Title: When Loves Makes a Choice

Scripture Reading: John 10:10-18


In 1949 when it became apparent that the Chinese Communists were going to take all of mainland China, Baker James Cauthen, who later became executive secretary of the Foreign Mission Board of the Southern Baptist Convention, was then area secretary for the Orient.

Dr. Cauthen told the missionaries with the South China Mission that each would have to make his own decision whether to stay in China, to transfer to another field, or to return home.

In the mission station at Wuchow, where the Stout Memorial Baptist Hospital was located and where the now-famous Dr. Bill Wallace, a modern missionary martyr, was the chief surgeon and administrator, five missionaries chose to go and three chose to stay.

In explaining his decision to stay to one of the other missionaries, Wallace said, "I'm just one piece of man without other responsibilities."

"One piece of man" was an old Chinese saying used courteously to deflate one's value.

As Jesse Fletcher pointed out in his book "Bill Wallace of China," it indicated a single, unencumbered, expendable person.

By it, Wallace meant that his life was the one so touched by circumstances that it was prepared by God for that moment.

He did what he felt was right in his own heart.

He was later martyred by the Chinese Communists.

He made love's choice.

Jesus made love's choice in the garden of Gethsemane.

His choice was a cross, and John 10:17-18 makes it clear that the cross was indeed his own choice.

His struggle in the garden was not in knowing the will of God but in accepting it.

Work instructions:
A. List the options Dr. Cauthen gave the South China Mission missionaries in the sermon.
B. In the sermon, what did Wallace mean by calling himself "one piece of man" when he explained his decision to stay?
C. Carry on the sermon on love's choice from its final sentence.
The data that follows is not needed here.

Raw data:
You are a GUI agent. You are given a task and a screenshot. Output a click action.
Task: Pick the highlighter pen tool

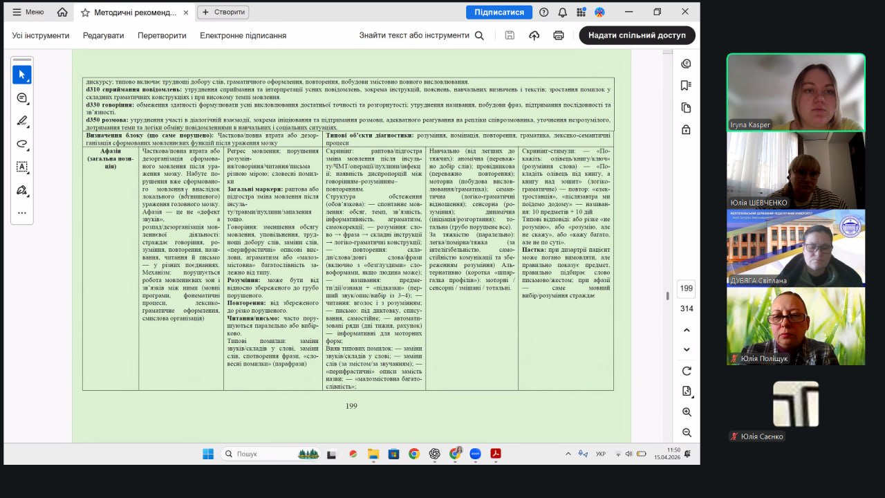tap(21, 121)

Task answers:
A.
- Stay in China
- Transfer to another field
- Return home

B. The old Chinese saying courteously lowered one's own value and marked a person as single, unencumbered, and expendable. Wallace used it to say that his circumstances had prepared his life, by God, for that moment, since he had no other responsibilities.

C.
Please, listen as I read out text for today; John 10:10-18.

10 The thief comes not but that he may steal, and kill, and destroy: I am come that they might have life, and might have it abundantly.

11 I am the good shepherd. The good shepherd lays down his life for the sheep:

12 but he who serves for wages, and who is not the shepherd, whose own the sheep are not, sees the wolf coming, and leaves the sheep and flees; and the wolf seizes them and scatters the sheep.

13 Now he who serves for wages flees because he serves for wages, and is not himself concerned about the sheep.

14 I am the good shepherd; and I know those that are mine, and am known of those that are mine,

15 as the Father knows me and I know the Father; and I lay down my life for the sheep.

16 And I have other sheep which are not of this fold: those also I must bring, and they shall hear my voice; and there shall be one flock, one shepherd.

17 On this account the Father loves me, because I lay down my life that I may take it again.

18 No one takes it from me, but I lay it down of myself. I have authority to lay it down and I have authority to take it again. I have received this commandment of my Father.

Let’s never forget that Jesus could have stepped off this world at any time and returned to heaven.

Didn’t He tell those that arrested Him that He could ask His Father and He would send 12 legions of angels to rescue Him—that’s 72,000 angels?